The OP was invited to Battlefield V's closed alpha this week, which focused on the Arctic Fjord map across Conquest mode and Grand Operations. The former should be familiar to anyone who has played a Battlefield game before—two teams face off against one another for control points dotted along a map—whereas Grand Operations is BFV's take on Operations from Battlefield 1.
In the closed alpha, Grand Operations split 64 players between two teams, the British and the Germans. From there, players embarked on a two-day-long Rush match across Arctic Fjord: One during the night, the other during the day. The mode starts with British paratroopers dropping down from the sky and assaulting the German Wehrmacht's artillery guns. After the first day ends, any survivor tickets left over from the initial fight are transferred over as the attackers try to capture outposts to finish their assault.
At a glance
- Game: Battlefield V
- Genre: First-Person Shooter
- Platforms: PC, Xbox One, PlayStation 4
- Played On: PC
- Release Date: Oct. 11, 2018
But it's not the game modes themselves that make Battlefield V stand out. Rather, it's what DICE is doing with Battlefield's combat. This time around, there's a bigger emphasis on teamwork, class expertise, and situational awareness during fights, which makes for a much more engaging multiplayer shooter experience.
For one, there's some significant changes to gunplay in Battlefield V. Traditionally, Battlefield's guns have featured random bullet deviation, which means players can aim at a target and miss their shots because of random chance. But in BFV, DICE added fixed recoil to each weapon and significantly lowered players' starting ammunition. The result is an engaging combat experience where players can win firefights by learning how to control their guns' recoil and aim their shots carefully, making kills much more rewarding than in previous Battlefield games.
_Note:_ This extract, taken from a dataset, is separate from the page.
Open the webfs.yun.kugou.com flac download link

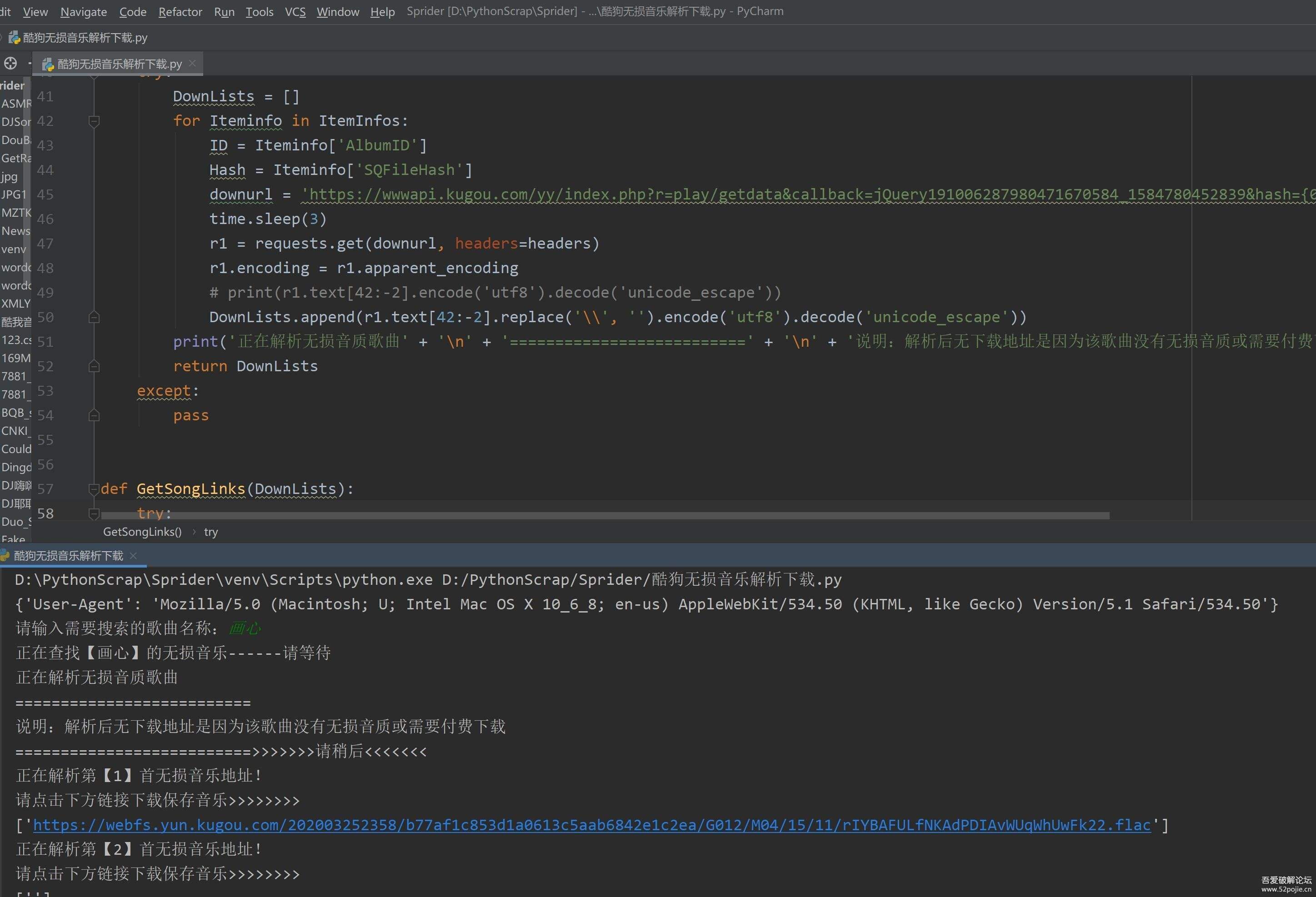(591, 825)
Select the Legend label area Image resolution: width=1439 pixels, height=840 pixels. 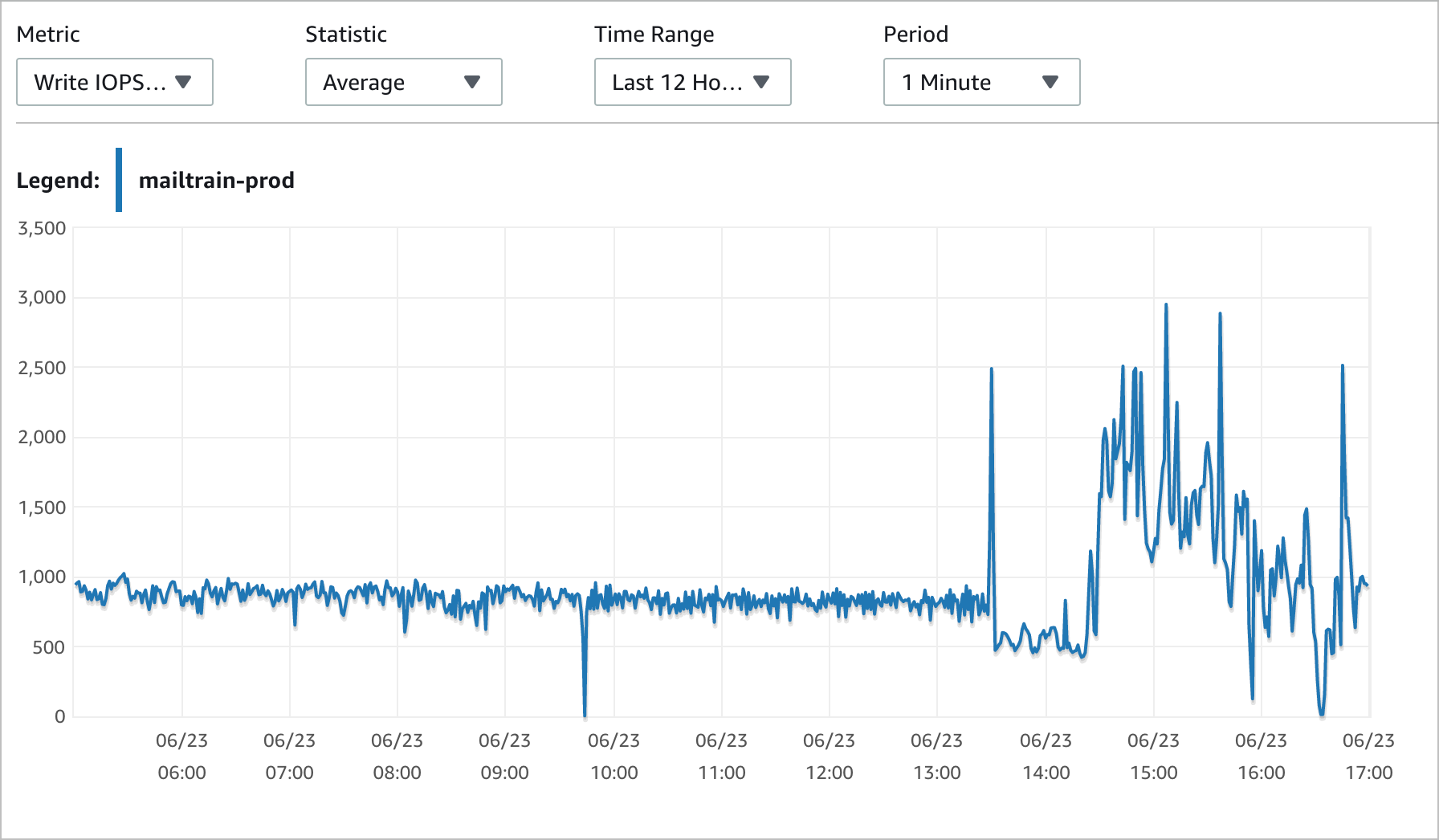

There's also Battlefield V's new real-time destruction mechanic. Destroying buildings feels much more methodical and advanced during combat. When buildings start to fall apart, they can really change the course of a battle. For example, I was scoping out British troops as a Wehrmacht Assault class on a house's second floor when an explosion carved out an enormous chunk of the room I was about to enter. The walls were obliterated, the floor was partially gone, and the building creaked as if the whole structure was about to come down. So I quickly sprinted down the stairs and out the back as debris crumbled to the ground, worried that I would be crushed if I stayed inside.
But most of all, DICE has made it harder to act like a lone wolf in Battlefield V. Because players spawn with only two magazines' worth of ammunition, the game encourages players to stick close to their Support teammates to receive a steady resupply between firefights. Health regeneration is a bit slower in BFV too, and it's not uncommon to remain at low health for a long period of time after receiving a serious blow. That means players need to rely on their nearby Medics for a speedy recovery if they want to hold down a control point.
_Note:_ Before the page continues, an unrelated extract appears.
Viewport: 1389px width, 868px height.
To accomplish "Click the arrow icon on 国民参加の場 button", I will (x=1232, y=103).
And then there's Battlefield V's new revive system. When players are killed, they don't immediately return to the deployment screen. Unless their squad has been wiped out or they have sustained serious injuries (like a headshot), they'll remain incapacitated and wait to be revived. Both medics and squadmates can revive downed teammates, and Battlefield V even gives players the opportunity to slow down their death by calling out for help. The whole system benefits squads that stick close, work together, and communicate with one another, and it gives multiplayer a slight co-op edge to that hasn't been seen since Battlefield: Bad Company 2 revamped the squad system in the first place.
Of course, Battlefield V's closed alpha is a work-in-progress and that means these features may change before October. And there's still plenty of room for polish before the game comes out. Bugs are prominent in the closed alpha, from glitching buildings to revived players getting snagged on objects once they respawn. The current build is also woefully unoptimized, with players regularly complaining in chat about their mid- and high-range gaming rigs struggling with low framerates. And the closed alpha is (predictably) limited in scope, so Battlefield V's customization options, various class archetypes, and additional firearms remain limited for now.
But as for Battlefield V's future, the closed alpha carries a lot of promise. DICE is bringing Battlefield back to its roots, but their upcoming game introduces more realism, teamwork, and skill-based combat than ever before. For fans that want a cooperative and dynamic multiplayer experience, Battlefield V has a solid start.